Commentary

Case Study: HP's In-Housing Evolution

The Challenge

HP saw a rise in the number of brands bringing programmatic buying in house. By 2019, guessed Morgan Chemij, Sr. Director, CRM & Acquisition Marketing, HP.com, it's probably 40%+. Among them: Uber, EA, P&G, Clorox, and Jaguar. Target and Unilever are rumored to be doing so.

Because HP wants its media to work hard, it looked at reasons why, besides cost, it should bring programmatic buying in-house and found several reasons: Objectivity (us-centric thinking); Integration (tighter coordination and accountability); Agility (responsive to our priorities); Transparency (full visibility into our supply chain); Data deployment (better cultivation and governance of data); Performance (deeper integrations into our ROI engine).

"In PC business, we have very thin margins," said Chemij, "so anything we can do to improve our ROI is critical."

The Execution

Four years ago, HP started the journey by owning its own data. "Getting through legal and procurement took a full year." Then it took on email, "and pulled that one off; now we're pulling in most of the digital media activation: DSPs, paid social, and paid search."

Then there is a trade-off in head count. The next piece was mapping it out. As HP scaled down its agency resources, it scaled up its in-hour resources, spending more that first year as it paid both.

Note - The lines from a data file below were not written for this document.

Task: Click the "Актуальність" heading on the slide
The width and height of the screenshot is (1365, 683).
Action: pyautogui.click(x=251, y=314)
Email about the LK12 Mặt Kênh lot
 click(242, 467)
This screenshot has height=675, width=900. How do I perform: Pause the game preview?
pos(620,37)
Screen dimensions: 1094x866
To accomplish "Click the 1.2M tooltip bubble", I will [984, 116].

Today, Chemij said, HP still needs agencies, but it is focusing them more on traditional media execution. Agencies do a lot more research and keep HP up to speed on media strategy. It's a new model but leveraging agencies just a little bit less.

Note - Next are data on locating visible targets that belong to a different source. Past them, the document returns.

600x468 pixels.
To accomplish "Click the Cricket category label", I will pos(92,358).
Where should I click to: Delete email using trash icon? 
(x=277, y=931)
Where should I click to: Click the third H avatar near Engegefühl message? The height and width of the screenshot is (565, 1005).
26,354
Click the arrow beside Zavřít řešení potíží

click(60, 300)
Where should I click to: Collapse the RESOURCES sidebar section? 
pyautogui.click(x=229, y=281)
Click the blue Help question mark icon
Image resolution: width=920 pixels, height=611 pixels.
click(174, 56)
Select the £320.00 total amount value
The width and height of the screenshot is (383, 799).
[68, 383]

The new internal team is comprised of 100 people. In four months, the brand has scaled up search/social, programmatic, ad operations, reporting/analytics, and finance/operations.

The Results

Chemij said that among the biggest benefits for HP has been data deployment (the ability to strike second-party deals; open internal CRM not available ever to our agency partners); transparency (better financial insights and slowly reduced costs; and agility (the ability to get to market and react to an ever-changing environment faster).